この少年の名だろう、レイと呼ばれた少年は、一瞬の怯みをみせたものの、結局、我を通した。
それは、他の少年たちも同じだったようだ。それぞれの獲物を、それぞれの都合のよい位置へ構えた。
エドが歯噛みするのが見えた。
彼が自身で言っていたように、立場は教師といった具合なのだろう。どんなに気取っても二十歳そこそこでは子供たちを完全に従わせることはできないようである。
エドゥアールが、腰に履いた双剣をシャンと鳴らし、抜いた。
右手では正型に、左手では逆手に、その半月刀を構える。

「ホ〜ラホラ。結局やることになっちゃうんだからさ……。ソレいけ、ヘルシオ!」

「一応、私、貴女の上司なんですがね。なんで、命令されているんでしょう」

と、言いながらもヘルシオは、先端にカナリアの宝石飾りのついた長杖を構えた。
短杖も持っているし、長剣も佩いているのだが、こういったときは魔導師らしい長杖を用いるのかもしれない。
その赤みがかった耳までのくせっ毛が、フワリと揺れた。
普段は、のんびりとした垂れぎみの双眸が開かれ、翡翠色の瞳が少年たちをにらんだ。

「これでも、元魔導騎士隊将軍にして、現在は六大魔導の弟子。手加減をしても、貴方がたを生かしておける保証などはありませんよ?」

チンっ、と彼の長杖の石突きが大地を弾き、その先端が曇天へ掲げられた。
アリアは自分の首筋がチリチリと痛むのが感じられた。
デルマーノが魔術を行使する際に感じるモノに似ている。
――彼自身の言の通り、ヘルシオは上司であるデルマーノの派手さに隠れがちだが、高い能力の魔術師であることには変わりはない。
最強の吸血鬼シャーロットの、一の眷属ジルを封じ込めた結界だって、実際に行使したのはヘルシオだ。
デルマーノも、なんだかんだと言ってヘルシオをシャーロットの上司に据えているし……。

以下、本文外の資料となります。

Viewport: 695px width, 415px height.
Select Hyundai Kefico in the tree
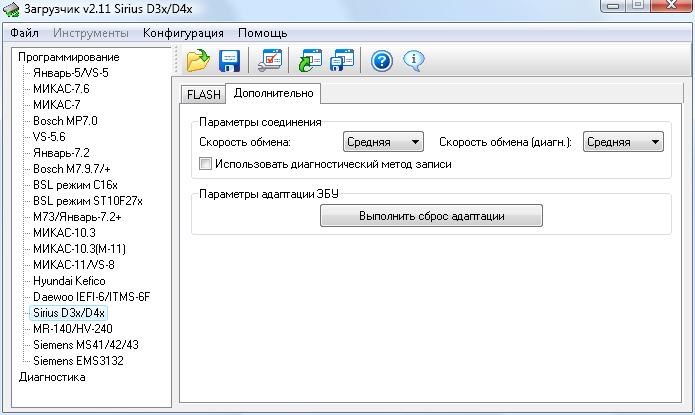69,281
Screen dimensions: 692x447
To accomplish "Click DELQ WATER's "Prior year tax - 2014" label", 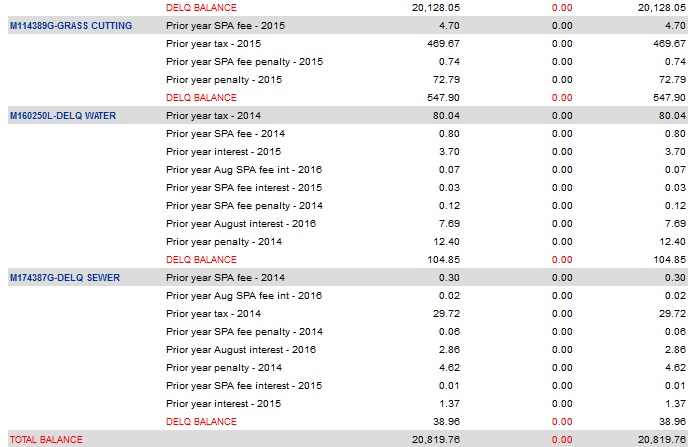I will (x=216, y=115).
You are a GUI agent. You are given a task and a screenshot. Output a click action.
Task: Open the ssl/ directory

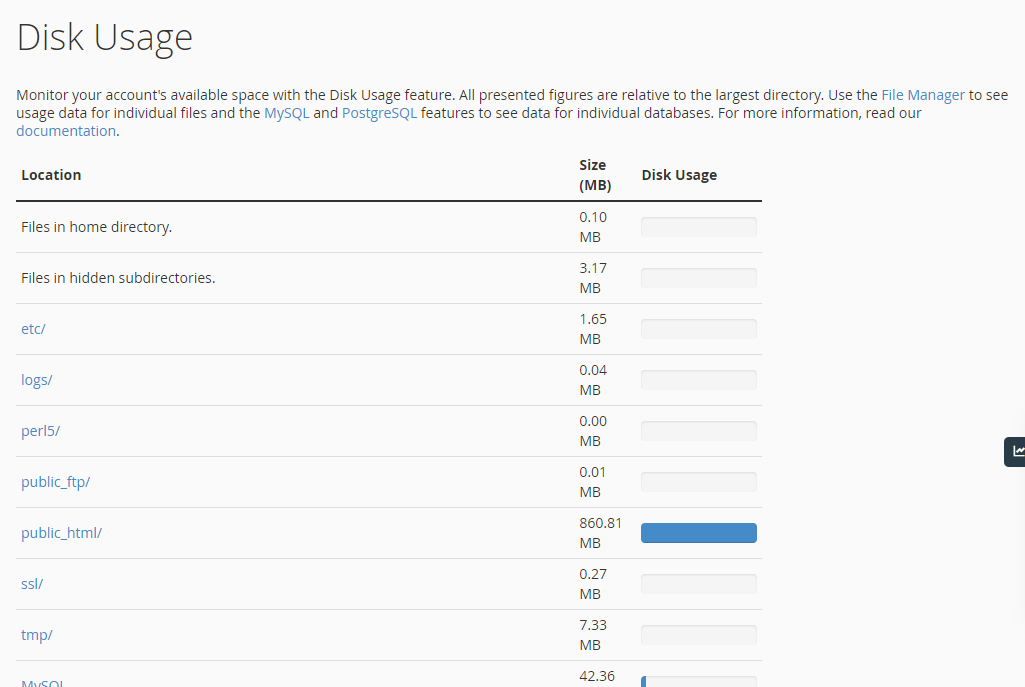31,583
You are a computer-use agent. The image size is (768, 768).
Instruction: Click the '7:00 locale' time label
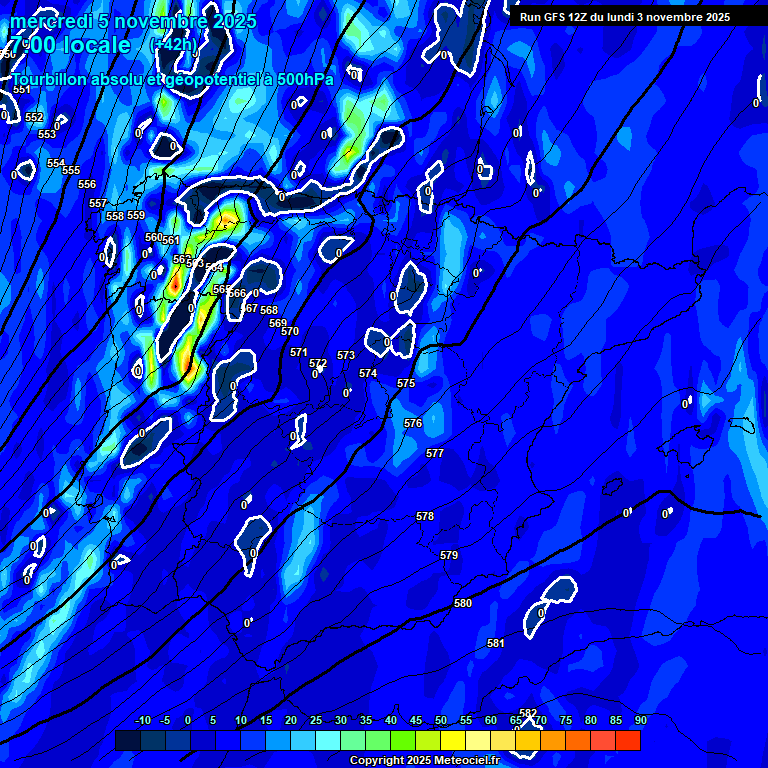click(70, 45)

ヘルシオの、長杖の先――カナリアを象った宝石飾りが澄んだ青色の閃光を上げる。

「まあ……善処はしますがね。生きているようにするだけ、ですが……」

ヘルシオを中心に、熱風が吹きさすぶ。
その攻撃圏外にいるアリアすら、背筋が強大な圧力に震えた。
その圏内にいるエドや少年たちの顔が強張るのも当然だ。
しかし、ヘルシオもデルマーノやノークと時間を半年以上も共にしているのだ、己や己の大切なモノ――まあ、つまりフローラだ――に剣を向けた相手に気をかけてやるほどの優しさなどは持ち合わせてはいないのだろう。
その下がり気味の口端の薄い唇を、静かに歪めた。

「――ですから、遠慮なく燃えてください」

赤毛の青年の持つ長杖の先端がいよいよ、身をすくませるほどの閃光を放つ。
ヘルシオがそっと杖を持ち上げ、その石突きを大地へと垂直に打ち下ろした。
エドが、少年たちが各々の最適の行動に入ろうとしていたが、もう遅い。